> **Work task**: Your response should consist solely of the records, written out exactly.

------------

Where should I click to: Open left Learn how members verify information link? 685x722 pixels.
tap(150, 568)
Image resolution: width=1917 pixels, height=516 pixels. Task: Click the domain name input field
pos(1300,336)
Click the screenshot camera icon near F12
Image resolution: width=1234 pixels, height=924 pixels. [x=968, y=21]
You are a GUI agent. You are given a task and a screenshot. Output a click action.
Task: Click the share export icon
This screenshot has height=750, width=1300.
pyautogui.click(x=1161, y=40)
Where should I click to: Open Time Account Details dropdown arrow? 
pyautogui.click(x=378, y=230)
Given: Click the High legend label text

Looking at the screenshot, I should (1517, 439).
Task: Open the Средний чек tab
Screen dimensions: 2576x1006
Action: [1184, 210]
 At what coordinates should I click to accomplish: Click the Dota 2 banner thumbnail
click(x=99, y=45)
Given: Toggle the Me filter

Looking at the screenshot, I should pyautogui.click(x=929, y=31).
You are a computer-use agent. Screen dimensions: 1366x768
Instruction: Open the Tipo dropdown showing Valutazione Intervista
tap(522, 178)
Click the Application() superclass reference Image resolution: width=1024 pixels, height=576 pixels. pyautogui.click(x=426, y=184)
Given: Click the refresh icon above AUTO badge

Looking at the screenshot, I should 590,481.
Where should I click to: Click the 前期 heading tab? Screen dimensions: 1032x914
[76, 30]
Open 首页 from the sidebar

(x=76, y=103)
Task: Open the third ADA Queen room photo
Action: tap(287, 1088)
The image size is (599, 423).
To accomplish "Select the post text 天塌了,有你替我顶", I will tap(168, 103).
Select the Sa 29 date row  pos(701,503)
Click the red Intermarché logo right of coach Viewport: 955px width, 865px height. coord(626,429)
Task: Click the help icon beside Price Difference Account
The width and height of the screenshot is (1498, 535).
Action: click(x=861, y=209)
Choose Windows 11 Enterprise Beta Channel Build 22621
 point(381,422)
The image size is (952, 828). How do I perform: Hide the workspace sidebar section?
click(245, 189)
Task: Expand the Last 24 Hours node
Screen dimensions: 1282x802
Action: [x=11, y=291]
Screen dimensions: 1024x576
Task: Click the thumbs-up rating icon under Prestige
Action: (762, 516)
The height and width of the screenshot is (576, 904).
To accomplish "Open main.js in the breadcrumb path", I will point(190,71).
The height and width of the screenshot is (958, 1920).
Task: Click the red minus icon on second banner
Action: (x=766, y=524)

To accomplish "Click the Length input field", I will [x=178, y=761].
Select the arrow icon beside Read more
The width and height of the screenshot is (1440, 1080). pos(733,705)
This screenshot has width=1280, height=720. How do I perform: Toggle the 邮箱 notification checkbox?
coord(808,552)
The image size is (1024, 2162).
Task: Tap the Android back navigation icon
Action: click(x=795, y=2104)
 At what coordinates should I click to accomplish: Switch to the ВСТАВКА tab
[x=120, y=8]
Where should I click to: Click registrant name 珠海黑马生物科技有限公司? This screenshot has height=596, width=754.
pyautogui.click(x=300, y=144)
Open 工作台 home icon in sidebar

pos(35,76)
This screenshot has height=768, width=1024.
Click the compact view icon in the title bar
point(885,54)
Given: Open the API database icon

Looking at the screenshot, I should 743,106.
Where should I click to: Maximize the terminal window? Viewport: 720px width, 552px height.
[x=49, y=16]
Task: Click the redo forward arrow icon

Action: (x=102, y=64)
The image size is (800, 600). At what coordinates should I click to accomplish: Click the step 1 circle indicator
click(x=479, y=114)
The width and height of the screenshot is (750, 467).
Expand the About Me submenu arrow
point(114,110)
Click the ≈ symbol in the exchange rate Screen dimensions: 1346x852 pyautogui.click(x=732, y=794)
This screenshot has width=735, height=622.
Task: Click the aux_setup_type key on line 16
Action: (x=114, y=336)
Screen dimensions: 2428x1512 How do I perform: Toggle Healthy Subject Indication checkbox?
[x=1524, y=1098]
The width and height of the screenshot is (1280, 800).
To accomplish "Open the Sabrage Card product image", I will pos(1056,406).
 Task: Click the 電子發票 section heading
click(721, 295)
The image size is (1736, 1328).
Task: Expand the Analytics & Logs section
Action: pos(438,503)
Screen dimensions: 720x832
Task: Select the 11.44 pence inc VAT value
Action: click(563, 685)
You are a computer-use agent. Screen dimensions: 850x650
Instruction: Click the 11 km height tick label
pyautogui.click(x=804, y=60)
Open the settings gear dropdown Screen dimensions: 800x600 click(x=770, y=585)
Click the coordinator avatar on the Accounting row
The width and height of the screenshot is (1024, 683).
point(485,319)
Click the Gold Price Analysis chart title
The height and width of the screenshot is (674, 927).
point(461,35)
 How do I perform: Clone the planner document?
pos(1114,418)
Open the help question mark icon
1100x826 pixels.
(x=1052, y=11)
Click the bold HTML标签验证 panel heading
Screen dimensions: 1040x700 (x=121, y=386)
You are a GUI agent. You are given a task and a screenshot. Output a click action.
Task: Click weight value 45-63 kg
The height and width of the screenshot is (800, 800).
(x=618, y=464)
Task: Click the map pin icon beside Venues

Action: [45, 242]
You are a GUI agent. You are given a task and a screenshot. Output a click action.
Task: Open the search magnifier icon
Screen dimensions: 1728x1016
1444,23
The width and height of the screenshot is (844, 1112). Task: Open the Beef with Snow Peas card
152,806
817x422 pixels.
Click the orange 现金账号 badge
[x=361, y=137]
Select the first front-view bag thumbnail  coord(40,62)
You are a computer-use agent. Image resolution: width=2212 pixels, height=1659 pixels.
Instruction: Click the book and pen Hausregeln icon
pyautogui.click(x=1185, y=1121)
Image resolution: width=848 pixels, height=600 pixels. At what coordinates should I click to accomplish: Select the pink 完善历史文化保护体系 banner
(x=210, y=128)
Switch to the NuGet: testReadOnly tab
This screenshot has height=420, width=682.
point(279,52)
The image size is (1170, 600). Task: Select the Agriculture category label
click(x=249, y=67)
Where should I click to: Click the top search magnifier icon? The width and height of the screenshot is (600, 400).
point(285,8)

------------

> **Reply**:
Where should I click to: Open left Learn how members verify information link? 685x722 pixels.
tap(150, 568)
Image resolution: width=1917 pixels, height=516 pixels. Task: Click the domain name input field
pos(1300,336)
Click the screenshot camera icon near F12
Image resolution: width=1234 pixels, height=924 pixels. [x=968, y=21]
You are a GUI agent. You are given a task and a screenshot. Output a click action.
Task: Click the share export icon
This screenshot has height=750, width=1300.
pyautogui.click(x=1161, y=40)
Where should I click to: Open Time Account Details dropdown arrow? 
pyautogui.click(x=378, y=230)
Given: Click the High legend label text

Looking at the screenshot, I should (1517, 439).
Task: Open the Средний чек tab
Screen dimensions: 2576x1006
Action: [1184, 210]
 At what coordinates should I click to accomplish: Click the Dota 2 banner thumbnail
click(x=99, y=45)
Given: Toggle the Me filter

Looking at the screenshot, I should pyautogui.click(x=929, y=31).
You are a computer-use agent. Screen dimensions: 1366x768
Instruction: Open the Tipo dropdown showing Valutazione Intervista
tap(522, 178)
Click the Application() superclass reference Image resolution: width=1024 pixels, height=576 pixels. pyautogui.click(x=426, y=184)
Given: Click the refresh icon above AUTO badge

Looking at the screenshot, I should 590,481.
Where should I click to: Click the 前期 heading tab? Screen dimensions: 1032x914
[76, 30]
Open 首页 from the sidebar

(x=76, y=103)
Task: Open the third ADA Queen room photo
Action: tap(287, 1088)
The image size is (599, 423).
To accomplish "Select the post text 天塌了,有你替我顶", I will tap(168, 103).
Select the Sa 29 date row  pos(701,503)
Click the red Intermarché logo right of coach Viewport: 955px width, 865px height. coord(626,429)
Task: Click the help icon beside Price Difference Account
The width and height of the screenshot is (1498, 535).
Action: click(x=861, y=209)
Choose Windows 11 Enterprise Beta Channel Build 22621
 point(381,422)
The image size is (952, 828). How do I perform: Hide the workspace sidebar section?
click(245, 189)
Task: Expand the Last 24 Hours node
Screen dimensions: 1282x802
Action: [x=11, y=291]
Screen dimensions: 1024x576
Task: Click the thumbs-up rating icon under Prestige
Action: (762, 516)
The height and width of the screenshot is (576, 904).
To accomplish "Open main.js in the breadcrumb path", I will point(190,71).
The height and width of the screenshot is (958, 1920).
Task: Click the red minus icon on second banner
Action: (x=766, y=524)

To accomplish "Click the Length input field", I will [x=178, y=761].
Select the arrow icon beside Read more
The width and height of the screenshot is (1440, 1080). pos(733,705)
This screenshot has width=1280, height=720. How do I perform: Toggle the 邮箱 notification checkbox?
coord(808,552)
The image size is (1024, 2162).
Task: Tap the Android back navigation icon
Action: click(x=795, y=2104)
 At what coordinates should I click to accomplish: Switch to the ВСТАВКА tab
[x=120, y=8]
Where should I click to: Click registrant name 珠海黑马生物科技有限公司? This screenshot has height=596, width=754.
pyautogui.click(x=300, y=144)
Open 工作台 home icon in sidebar

pos(35,76)
This screenshot has height=768, width=1024.
Click the compact view icon in the title bar
point(885,54)
Given: Open the API database icon

Looking at the screenshot, I should 743,106.
Where should I click to: Maximize the terminal window? Viewport: 720px width, 552px height.
[x=49, y=16]
Task: Click the redo forward arrow icon

Action: (x=102, y=64)
The image size is (800, 600). At what coordinates should I click to accomplish: Click the step 1 circle indicator
click(x=479, y=114)
The width and height of the screenshot is (750, 467).
Expand the About Me submenu arrow
point(114,110)
Click the ≈ symbol in the exchange rate Screen dimensions: 1346x852 pyautogui.click(x=732, y=794)
This screenshot has width=735, height=622.
Task: Click the aux_setup_type key on line 16
Action: (x=114, y=336)
Screen dimensions: 2428x1512 How do I perform: Toggle Healthy Subject Indication checkbox?
[x=1524, y=1098]
The width and height of the screenshot is (1280, 800).
To accomplish "Open the Sabrage Card product image", I will pos(1056,406).
 Task: Click the 電子發票 section heading
click(721, 295)
The image size is (1736, 1328).
Task: Expand the Analytics & Logs section
Action: pos(438,503)
Screen dimensions: 720x832
Task: Select the 11.44 pence inc VAT value
Action: click(563, 685)
You are a computer-use agent. Screen dimensions: 850x650
Instruction: Click the 11 km height tick label
pyautogui.click(x=804, y=60)
Open the settings gear dropdown Screen dimensions: 800x600 click(x=770, y=585)
Click the coordinator avatar on the Accounting row
The width and height of the screenshot is (1024, 683).
point(485,319)
Click the Gold Price Analysis chart title
The height and width of the screenshot is (674, 927).
point(461,35)
 How do I perform: Clone the planner document?
pos(1114,418)
Open the help question mark icon
1100x826 pixels.
(x=1052, y=11)
Click the bold HTML标签验证 panel heading
Screen dimensions: 1040x700 (x=121, y=386)
You are a GUI agent. You are given a task and a screenshot. Output a click action.
Task: Click weight value 45-63 kg
The height and width of the screenshot is (800, 800).
(x=618, y=464)
Task: Click the map pin icon beside Venues

Action: [45, 242]
You are a GUI agent. You are given a task and a screenshot. Output a click action.
Task: Open the search magnifier icon
Screen dimensions: 1728x1016
1444,23
The width and height of the screenshot is (844, 1112). Task: Open the Beef with Snow Peas card
152,806
817x422 pixels.
Click the orange 现金账号 badge
[x=361, y=137]
Select the first front-view bag thumbnail  coord(40,62)
You are a computer-use agent. Image resolution: width=2212 pixels, height=1659 pixels.
Instruction: Click the book and pen Hausregeln icon
pyautogui.click(x=1185, y=1121)
Image resolution: width=848 pixels, height=600 pixels. At what coordinates should I click to accomplish: Select the pink 完善历史文化保护体系 banner
(x=210, y=128)
Switch to the NuGet: testReadOnly tab
This screenshot has height=420, width=682.
point(279,52)
The image size is (1170, 600). Task: Select the Agriculture category label
click(x=249, y=67)
Where should I click to: Click the top search magnifier icon? The width and height of the screenshot is (600, 400).
point(285,8)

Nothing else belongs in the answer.